> **WORK INSTRUCTIONS**: Please transcribe exactly the lines from the line holding "Screen dimensions: 1568x477" through the end of the data below, and skip any pictures.

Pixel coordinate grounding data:
======
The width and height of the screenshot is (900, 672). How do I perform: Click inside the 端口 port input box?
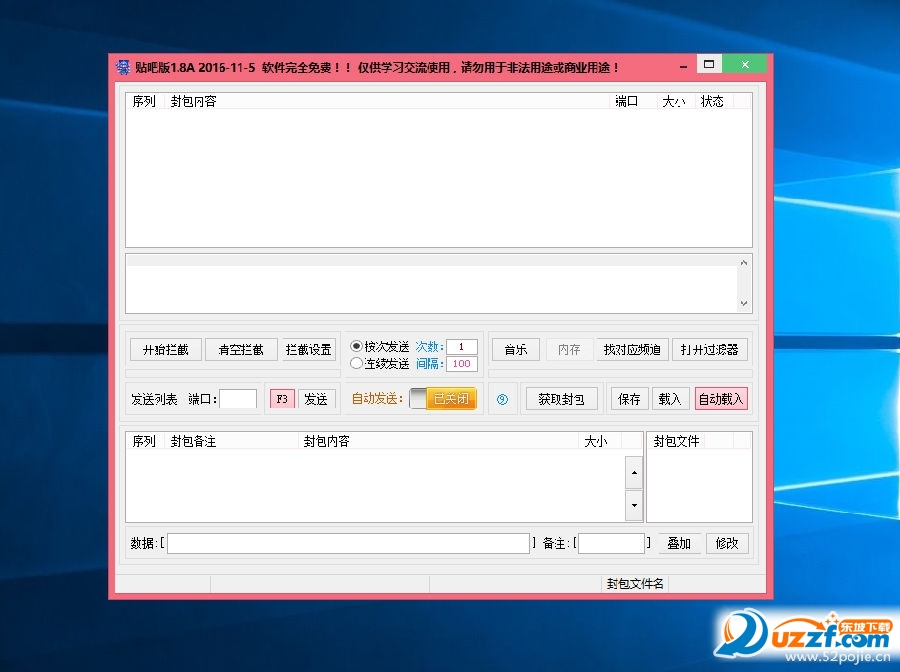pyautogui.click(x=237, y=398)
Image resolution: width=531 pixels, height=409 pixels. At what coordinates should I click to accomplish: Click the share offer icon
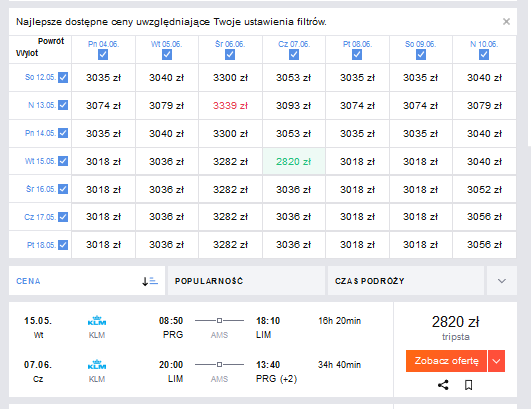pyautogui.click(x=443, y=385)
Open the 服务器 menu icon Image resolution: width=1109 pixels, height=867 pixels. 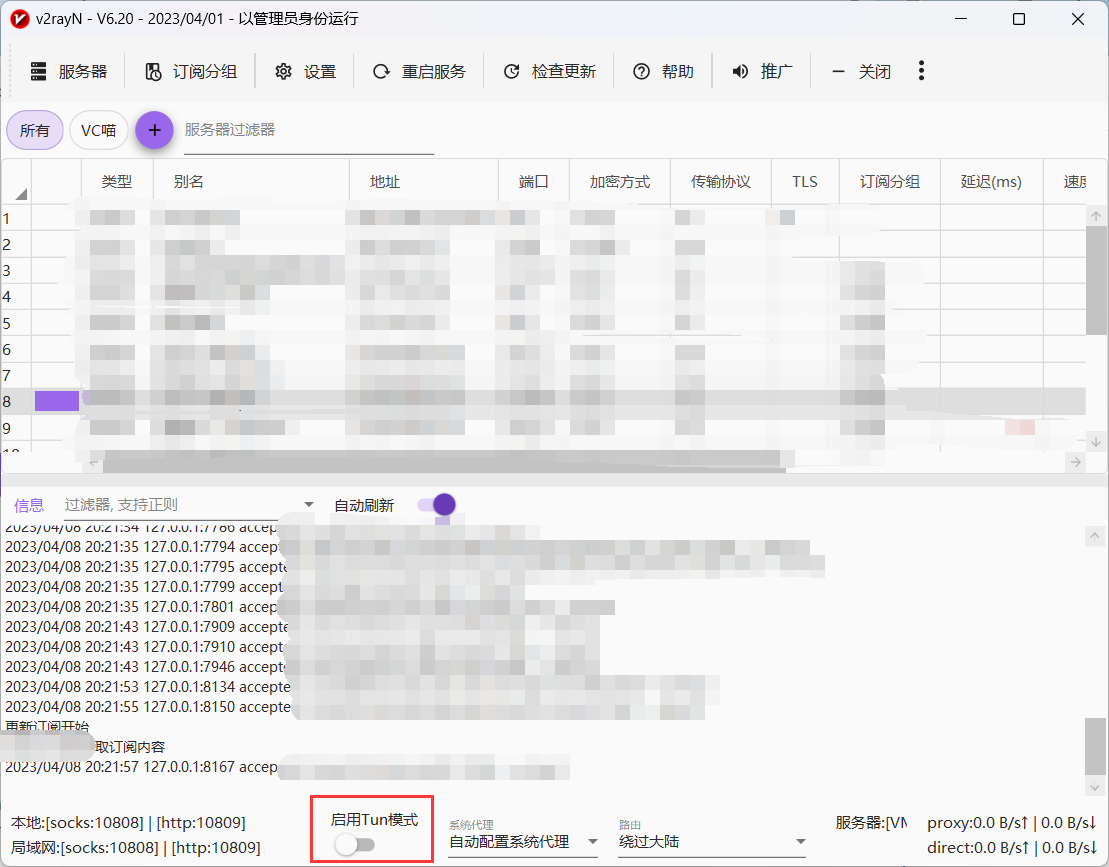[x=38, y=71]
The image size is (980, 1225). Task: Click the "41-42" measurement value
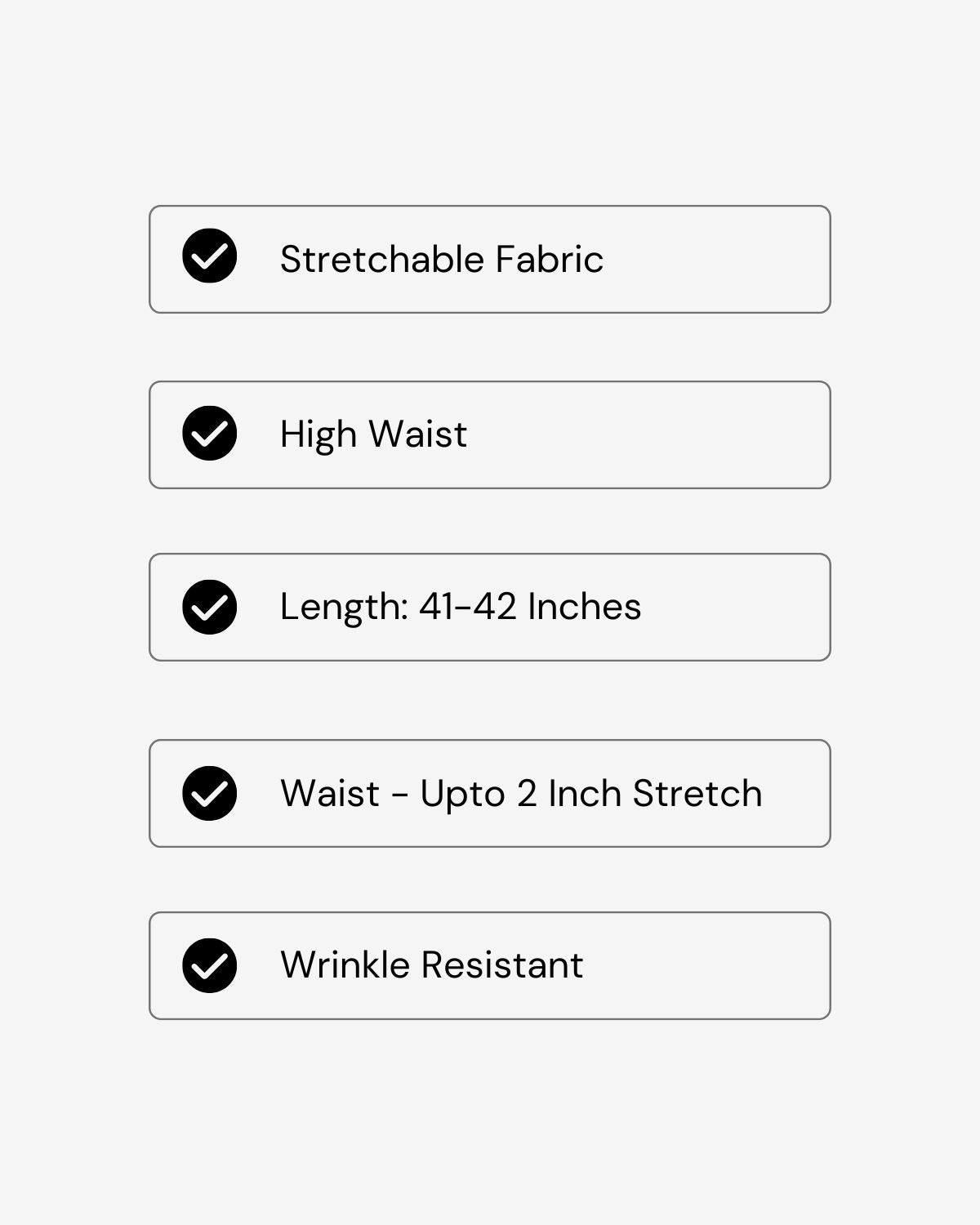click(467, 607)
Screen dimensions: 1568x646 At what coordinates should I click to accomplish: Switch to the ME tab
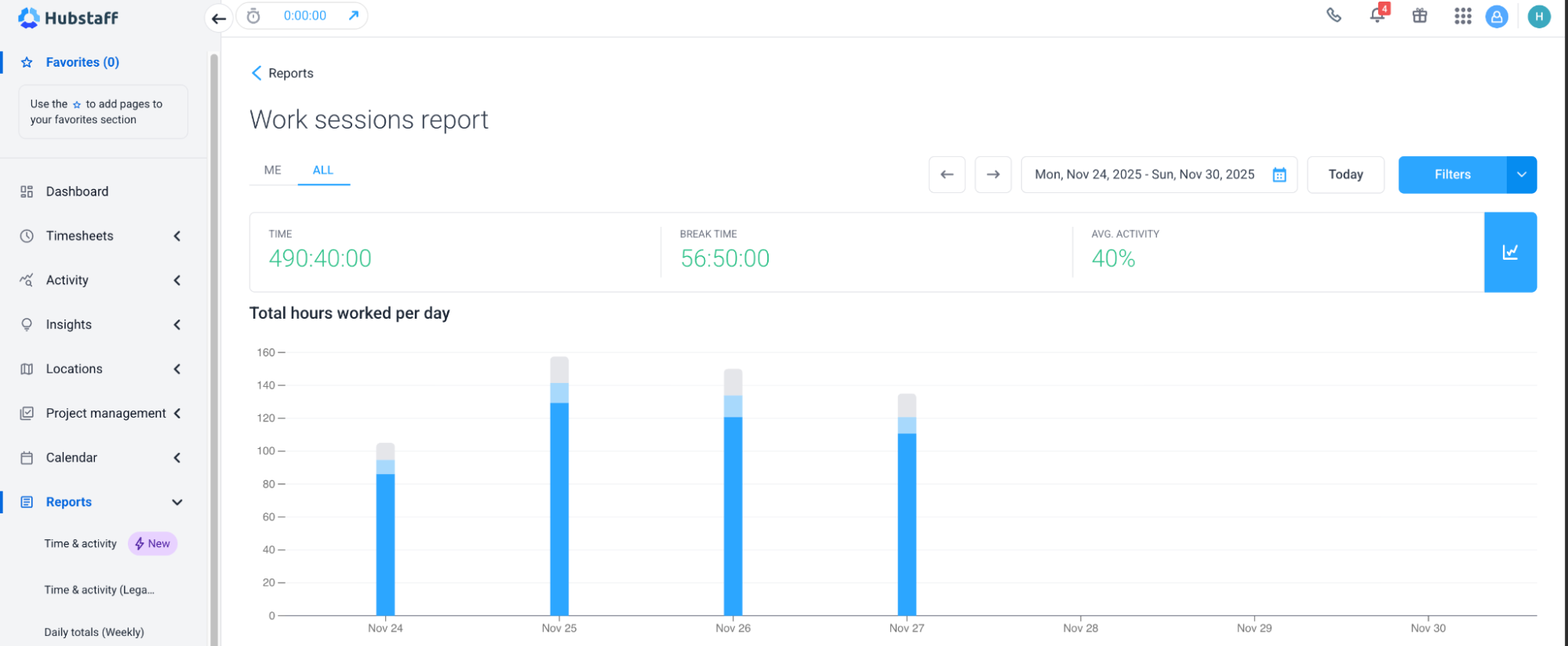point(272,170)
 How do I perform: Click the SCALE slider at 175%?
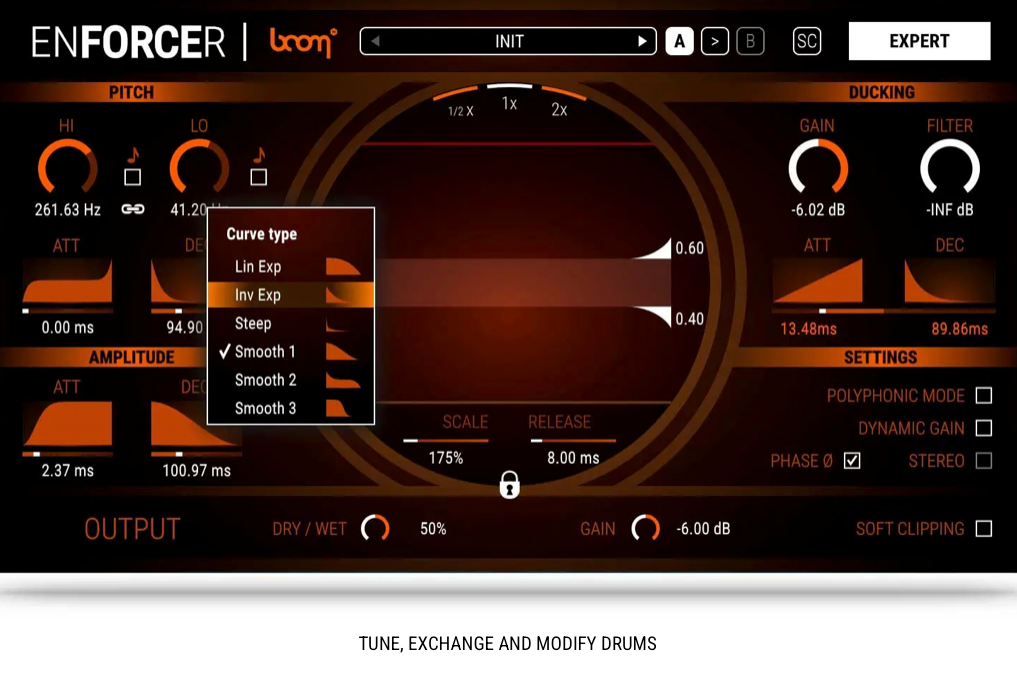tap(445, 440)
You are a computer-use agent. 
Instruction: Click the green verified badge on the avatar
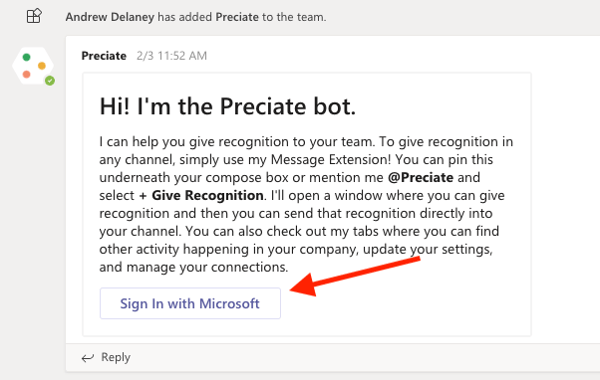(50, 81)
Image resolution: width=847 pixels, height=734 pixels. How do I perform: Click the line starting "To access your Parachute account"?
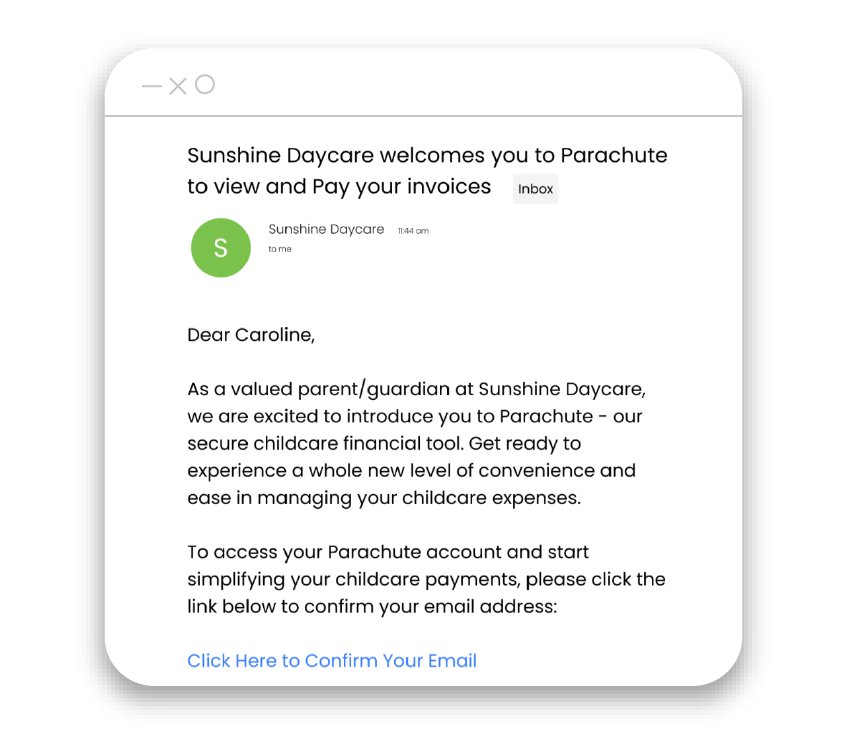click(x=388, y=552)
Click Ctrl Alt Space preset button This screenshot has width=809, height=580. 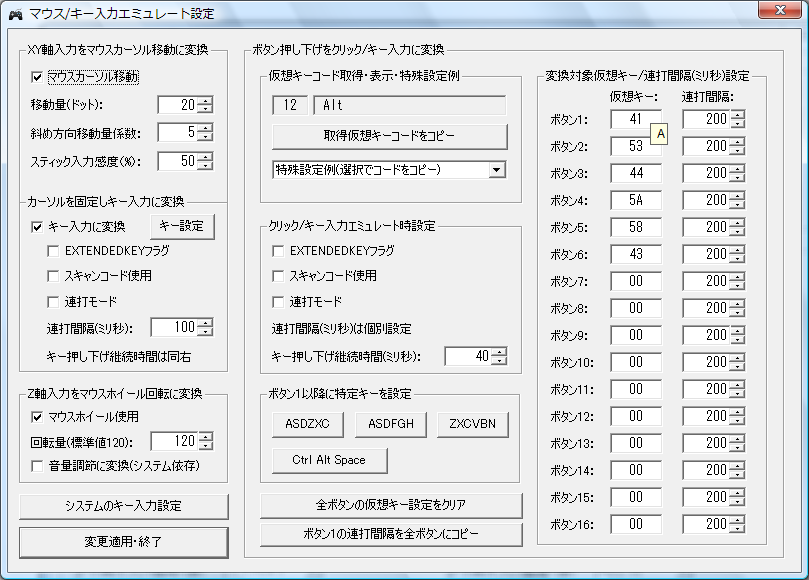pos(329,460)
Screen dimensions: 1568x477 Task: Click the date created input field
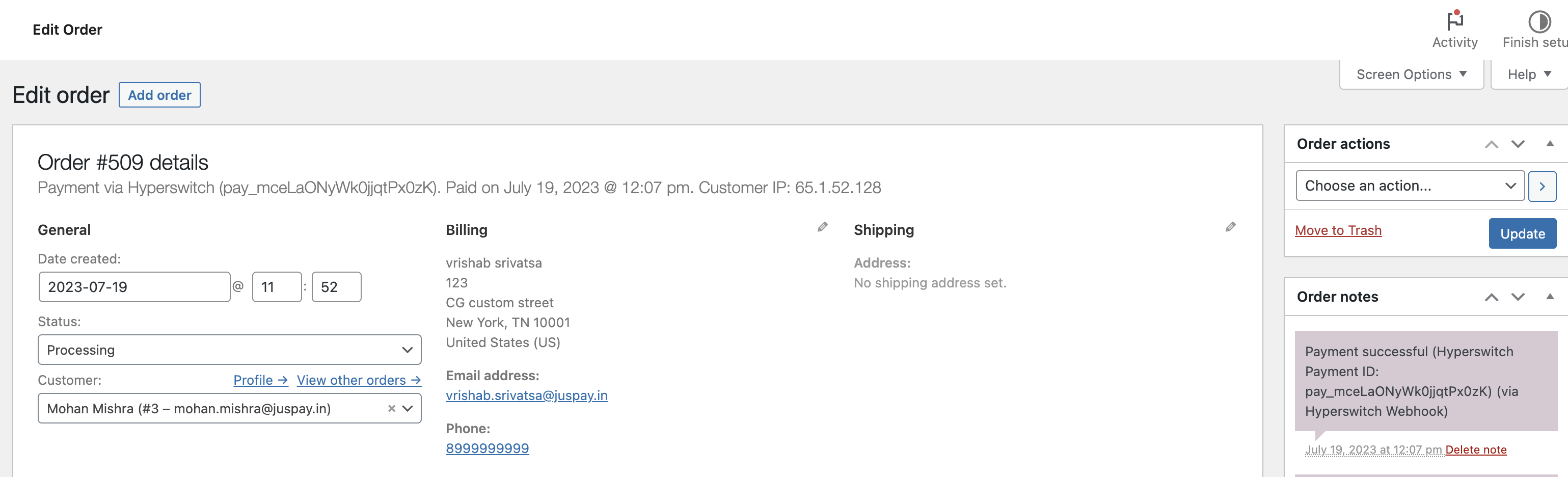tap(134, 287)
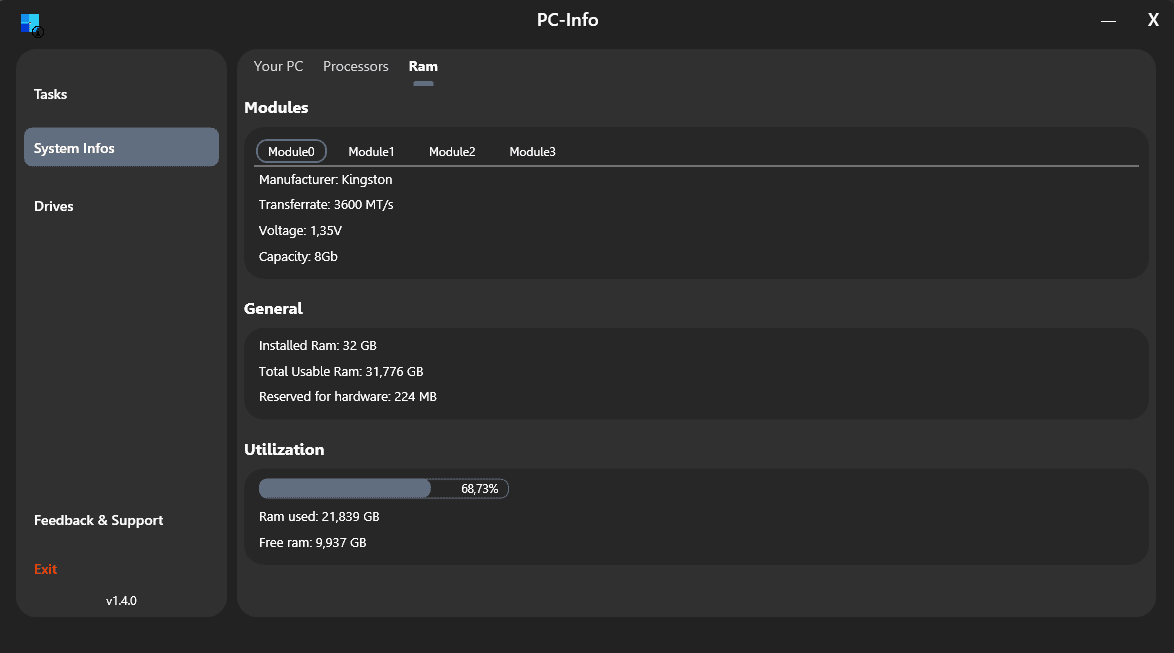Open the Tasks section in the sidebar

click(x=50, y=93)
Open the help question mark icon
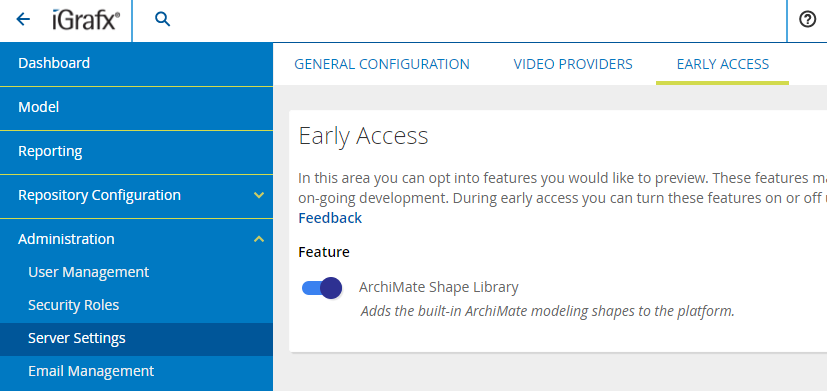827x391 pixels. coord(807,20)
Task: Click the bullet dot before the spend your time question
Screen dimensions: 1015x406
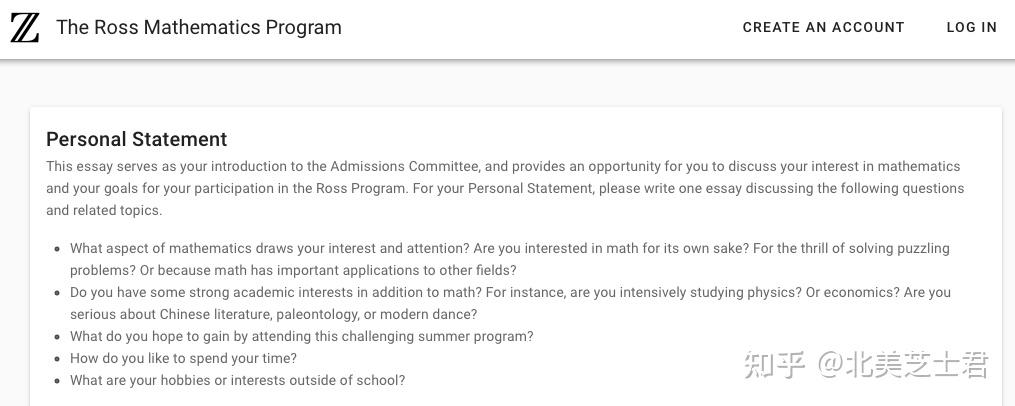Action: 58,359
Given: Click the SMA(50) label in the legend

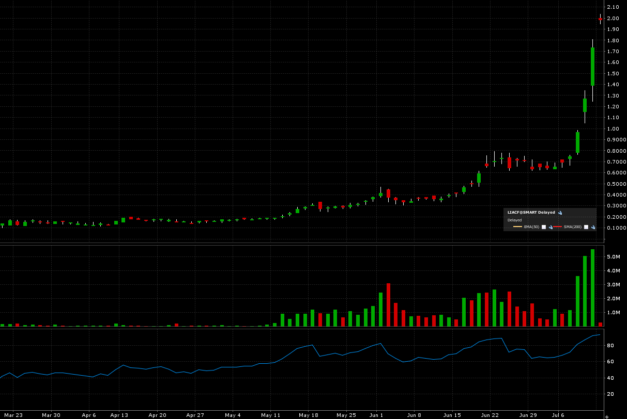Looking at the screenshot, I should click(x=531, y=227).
======
> **TASK RESULT**:
Screen dimensions: 1568x477 Task: Click the date created input field
tap(134, 287)
Open the Tasks section in the sidebar

click(x=50, y=93)
Open the help question mark icon
827x391 pixels. coord(807,20)
Task: Click the bullet dot before the spend your time question
Screen dimensions: 1015x406
Action: 58,359
Given: Click the SMA(50) label in the legend

Looking at the screenshot, I should click(x=531, y=227).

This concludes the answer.